* **EXERCISE OBJECTIVE**: Can you copy out the material word for word, everything from the line containing "The width and" down to the end of the material, leaving the pictures out of your answer?

[Rows on where targets appear]
- - -
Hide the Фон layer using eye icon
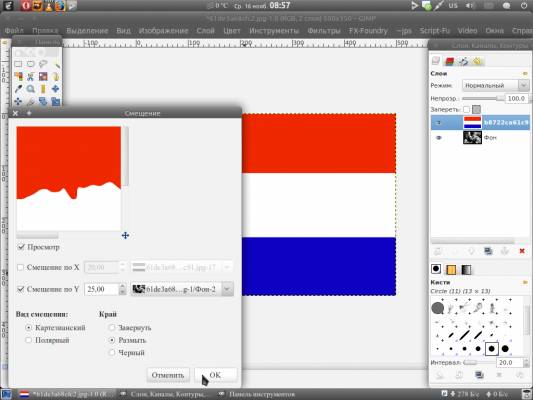533x400 pixels. click(x=439, y=138)
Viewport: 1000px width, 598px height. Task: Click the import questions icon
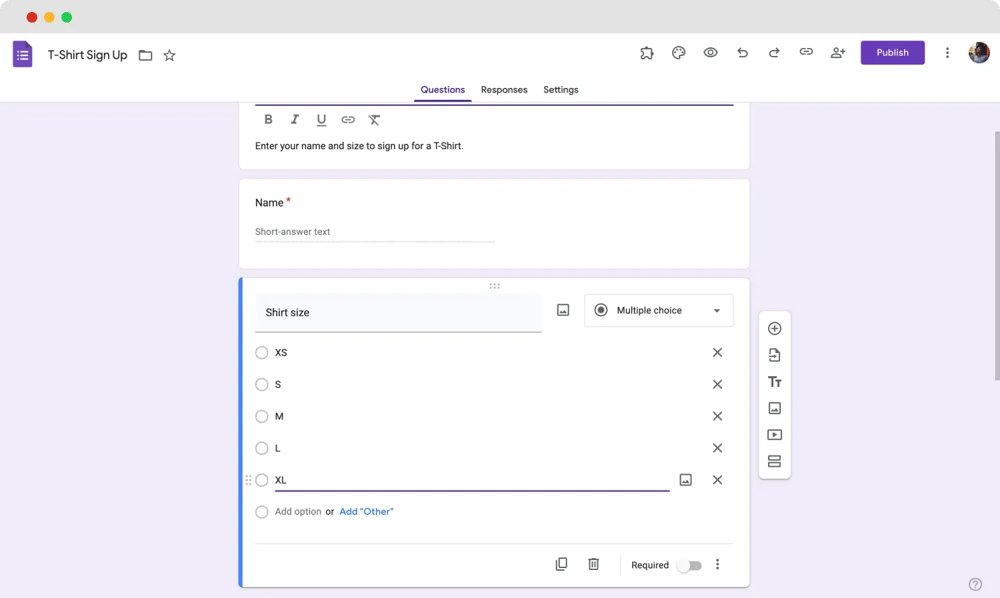[774, 355]
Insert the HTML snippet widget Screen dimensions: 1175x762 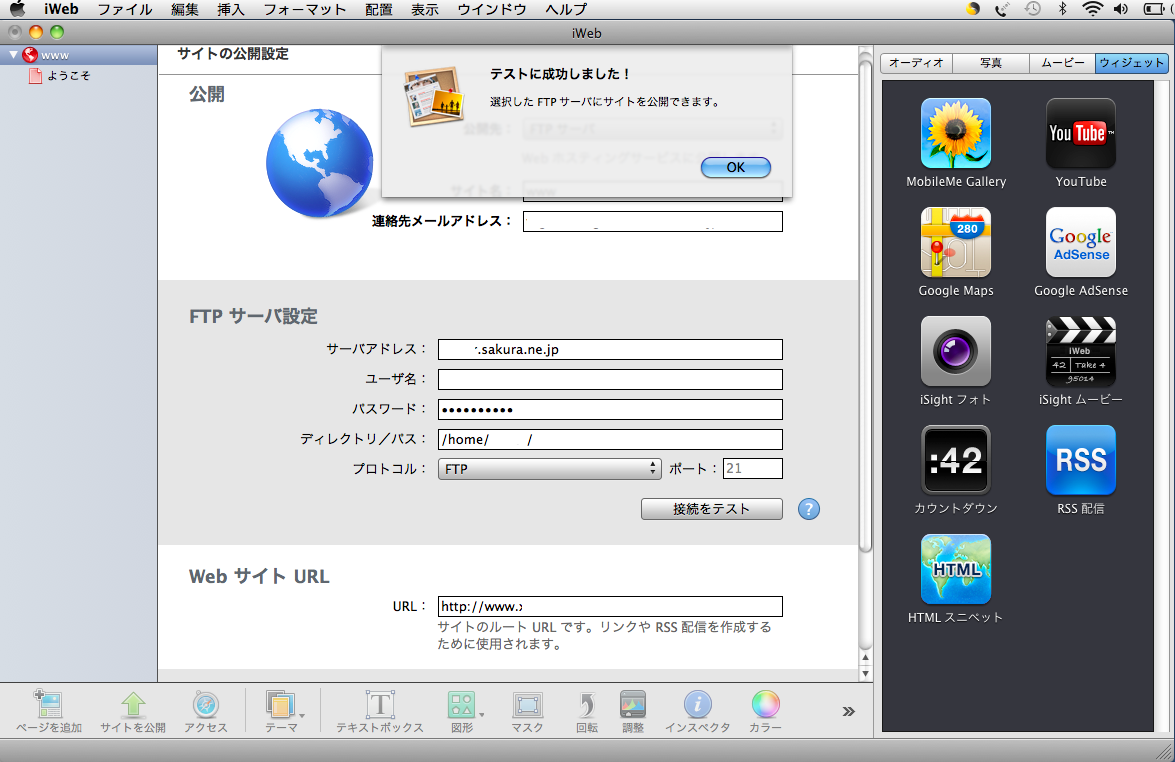[955, 569]
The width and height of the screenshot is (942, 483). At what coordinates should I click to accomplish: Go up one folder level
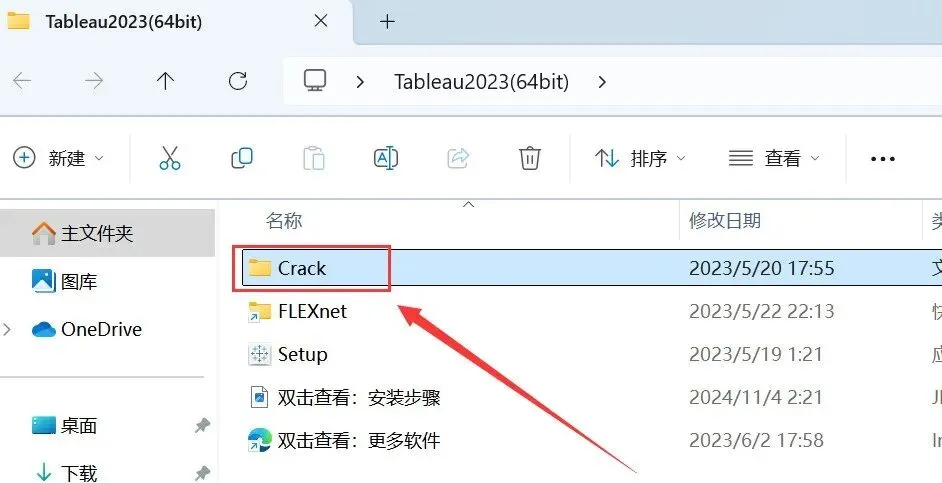(165, 81)
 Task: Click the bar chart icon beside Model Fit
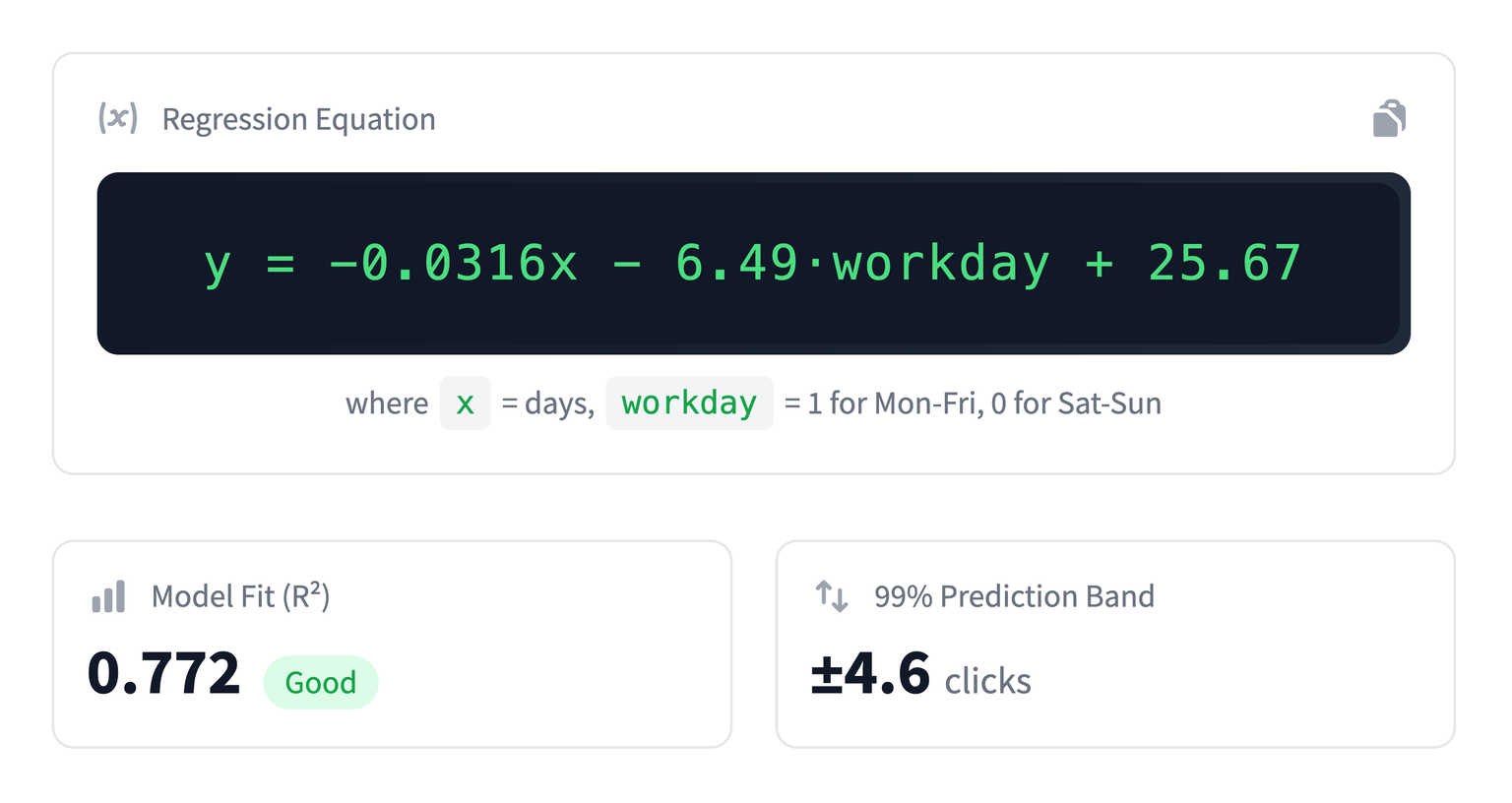[x=109, y=596]
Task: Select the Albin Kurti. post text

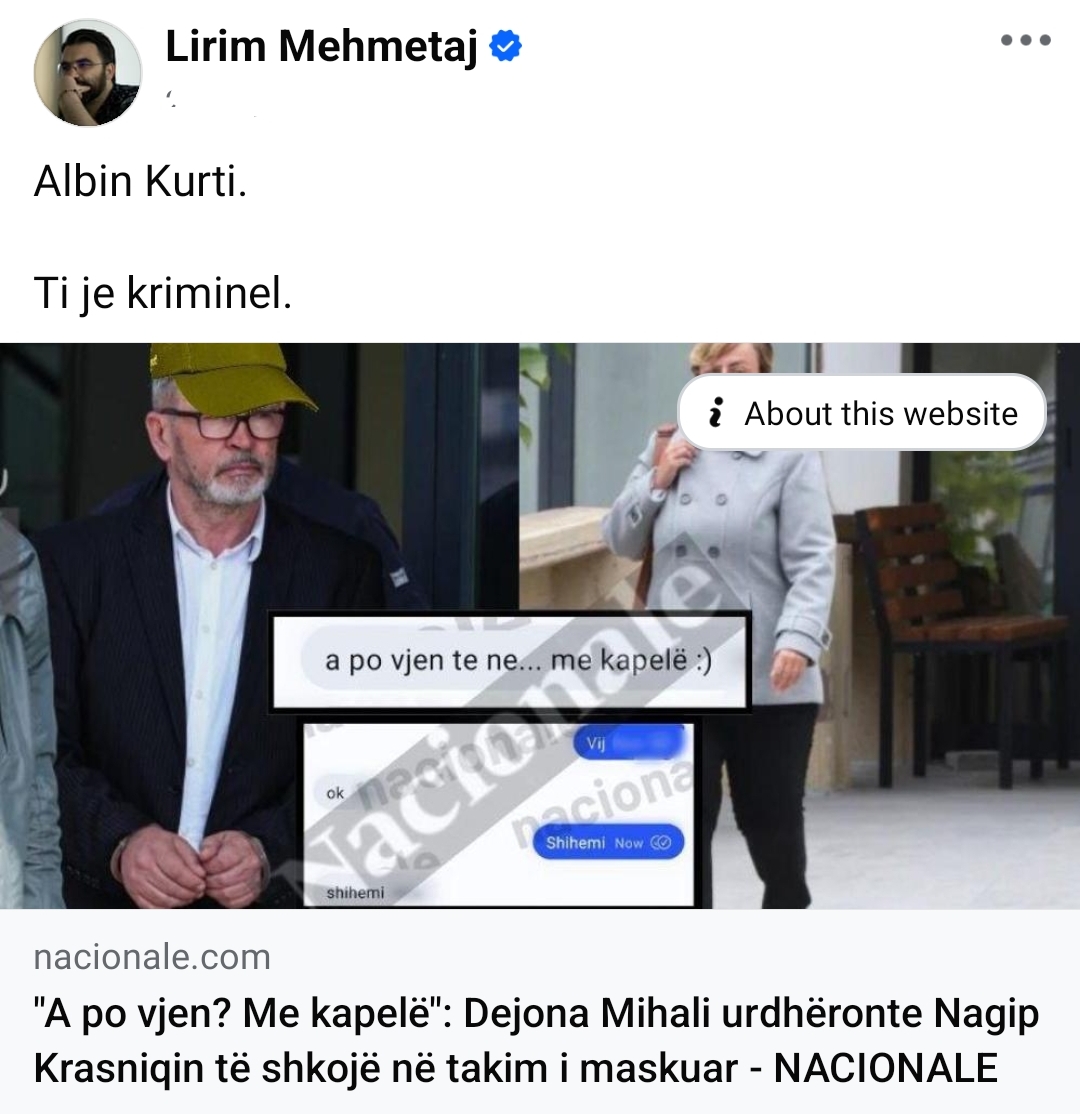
- - -
* **COMPLETED TASK**:
The width and height of the screenshot is (942, 483). At what coordinates should I click to accomplish: Go up one folder level
(165, 81)
 Task: Click the bar chart icon beside Model Fit
[x=109, y=596]
Task: Select the Albin Kurti. post text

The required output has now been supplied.